First of all, he's insurmountably likeable. Some of these descriptions were set out with hostile intent, it's true, but in the end none of them can quite bear to bring their teeth into play. They aim a belly punch and end up tickling. Secondly, he can relax in the knowledge that he's never going to have phrases such as "undue solemnity" or "inappropriate gravitas" sticking like burrs to his coat-tails. Indeed, when he worked as The Daily Telegraph's Brussels correspondent, it is said that he kept a memo on the wall from his then editor, Max Hastings, urging him to be "more pompous" in his reporting.

In Brussels, where he pioneered that successful journalistic genre, the EEC horror story ("Threat to British pink sausage" was one of his), the sense of mischief and irreverence effectively made his name. And it has hardly been a liability since - giving his political columns a Wodehousian vivacity not commonly associated with the form. What is an asset to a star columnist, though, can be a liability for an editor and that is what Johnson is now - having been chosen late last year to succeed Frank Johnson in the editorial chair at The Spectator, a fast-track position which brings with it the promise of greater things in the Conrad Black stable.

And so, since no editor has ever needed to ask me to increase the pomposity of my writing, when we meet for lunch my first question is an effortlessly earnest one - how important does he think it is to be serious? "I think people should be serious," he replies swiftly, "the world is a deeply serious place." So why isn't he showing the way? "I am, actually. Normally around paragraph five, after an extended proem... I think people increasingly need to be lured into articles about politics, they need some sugar on the pill... It suits people to say 'Ooh I don't take him seriously', but then it turns out they're the people who are feeling most wounded." I ask him to name some of his recent victims: "I think I've got the Government a bit. I don't want to blow my own trumpet, but there came a point whenever I went to a European Community summit, Alastair Campbell would go into an orgy of Johnson bashing... that was one of the occasions when the bomb drops down the chimney and actually rattles around in the engine room and blows it up."

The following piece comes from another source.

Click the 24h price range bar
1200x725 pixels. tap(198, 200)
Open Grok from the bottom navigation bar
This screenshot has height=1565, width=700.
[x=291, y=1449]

Such explosions have to be the ambition of a light cruiser like The Spectator, but while Johnson believes that the magazine retains "the ability to punch massively above our weight", he concedes that he hasn't "rocked the stockmarket yet" during his eight months in office. He's proud of having taken a poke at the lobby correspondents and of a recent piece about right-wing political correctness; is pleased by praise for recent pieces about asylum-seekers (on which subject the magazine has been more liberal-minded than both Labour and the Conservatives); but seems almost hurt when I suggest that New Labour can weather criticism from The Spectator far more easily than the mildest scepticism from a notionally on-side publication such as The Guardian or the New Statesman. "Blair said officially to me that he much prefers The Spectator to the New Statesman," he retorts. Then he pauses for a moment, suddenly aware that his defence is going awry. "He said The Spectator was terrific... he loved it... actually, I'm rather defeating my own point here... He didn't mention that he was terrified of The Spectator but I know he is. They tremble."

This last remark is delivered in a very characteristic Johnson tone - a teasing parody of urgency that it would take a special typeface to record in print - Boris Ironic perhaps - the only difficulty being that you can never quite tell when it has taken over from the habitual floridity of his speech. He is fond of clichés - use one in his presence, as I do when I say that I think Anne Widdecombe has been stoking the fires with her statements on asylum-seekers, and he seizes it from you to take it for a run. "Did she stoke the embers of hate?" he says with relish. "Did she?" "You know where you are with a cliché," he explains when I ask him why he enjoys them so much. "You know what's going on, you get to the point much more quickly... all Conservatives must by definition like clichés. What is Conservatism if not a cliché writ large? It's tried and tested, it's handed down by the generations; if it ain't broke don't fix it."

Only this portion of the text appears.